(Data for locating visible targets)

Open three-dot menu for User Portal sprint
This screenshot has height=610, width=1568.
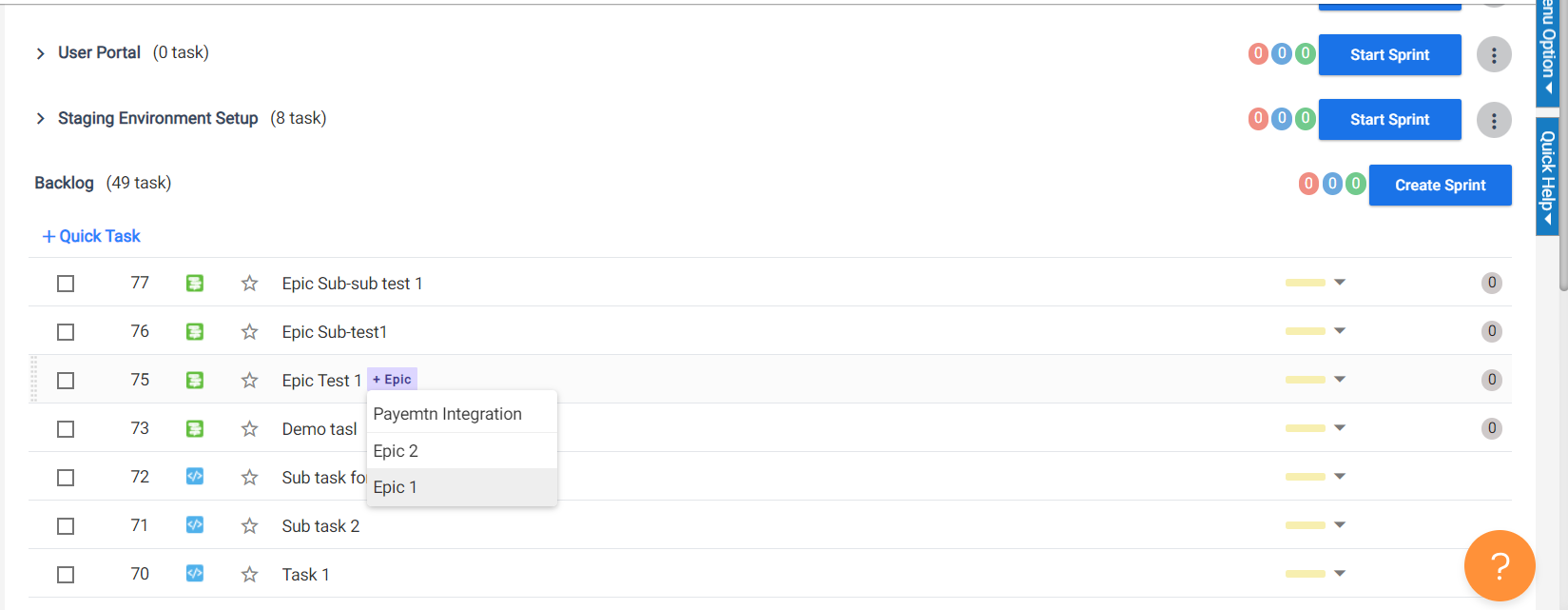(1494, 55)
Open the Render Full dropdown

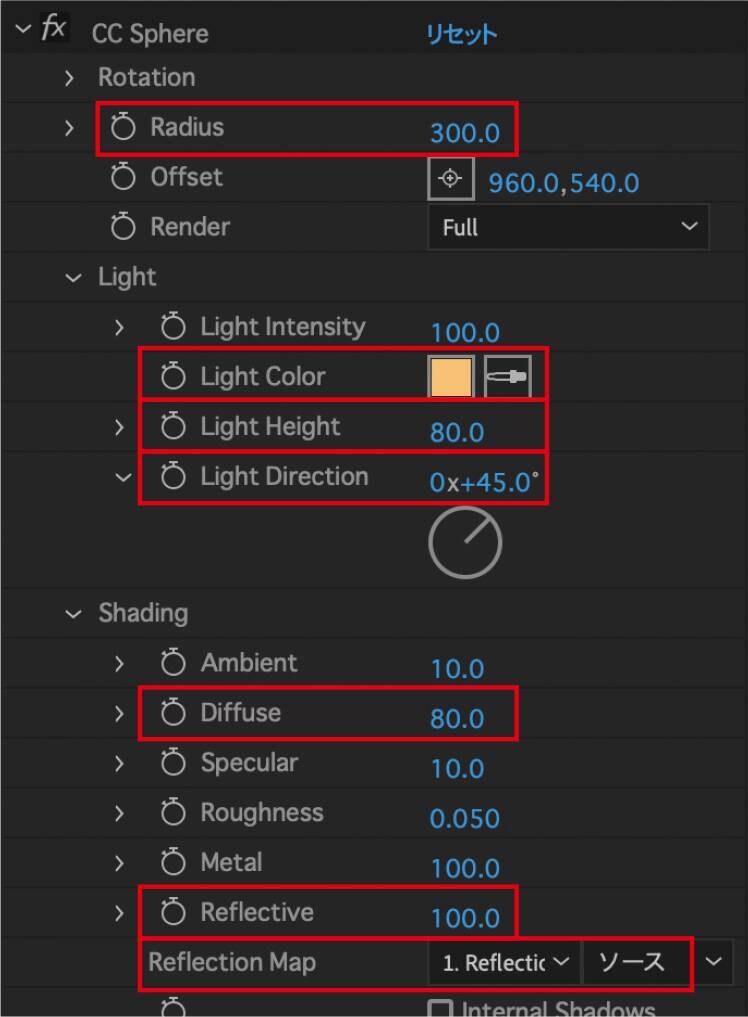tap(567, 227)
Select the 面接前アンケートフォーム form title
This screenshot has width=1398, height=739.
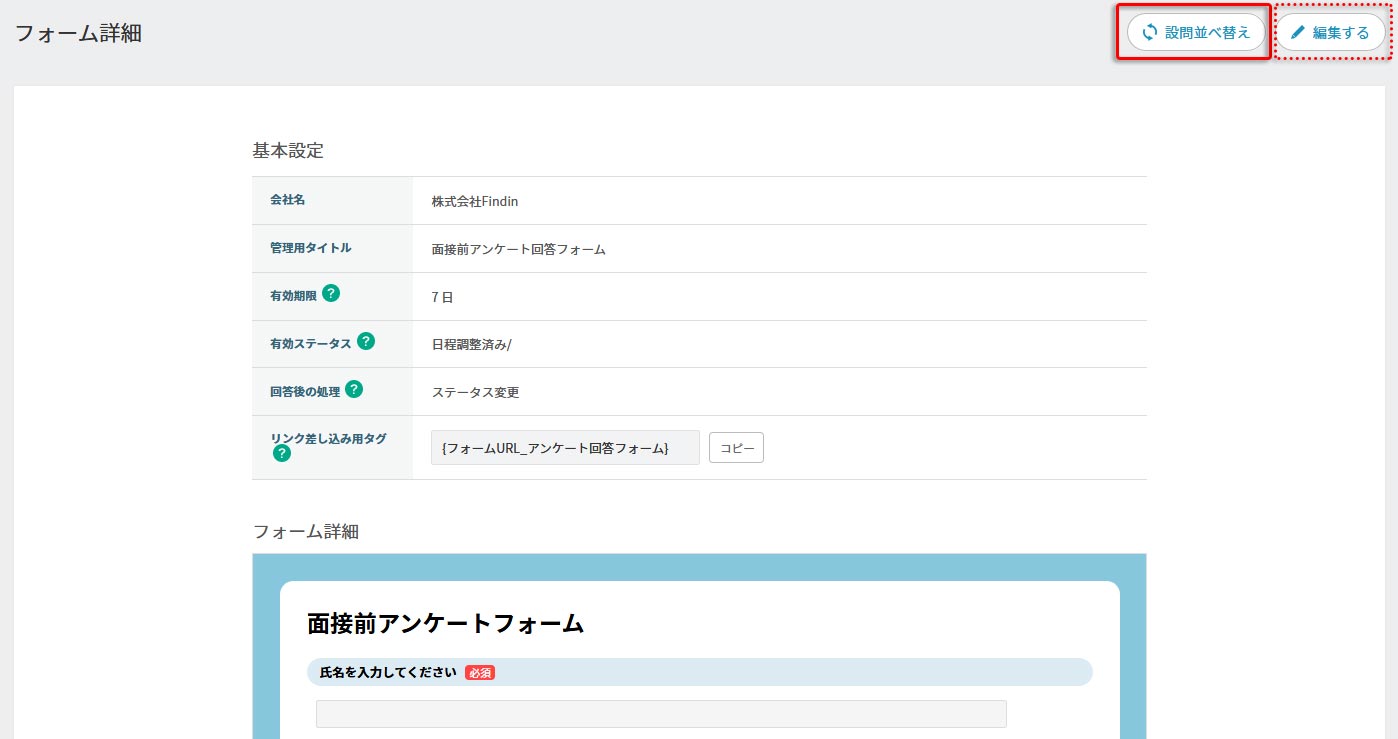(445, 623)

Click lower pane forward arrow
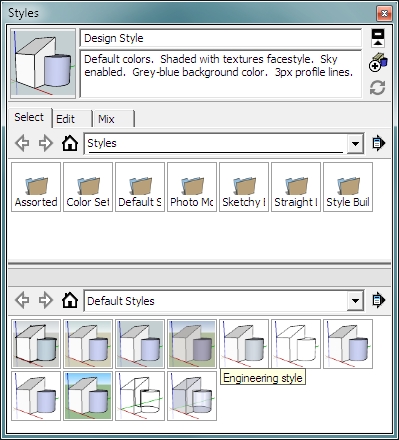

**Objective**
From the data above, extract every line that contains the string "width". Treat uppercase and lowercase letters as distinct.

**Response to the task**
This screenshot has height=610, width=1568.
This screenshot has width=1398, height=739.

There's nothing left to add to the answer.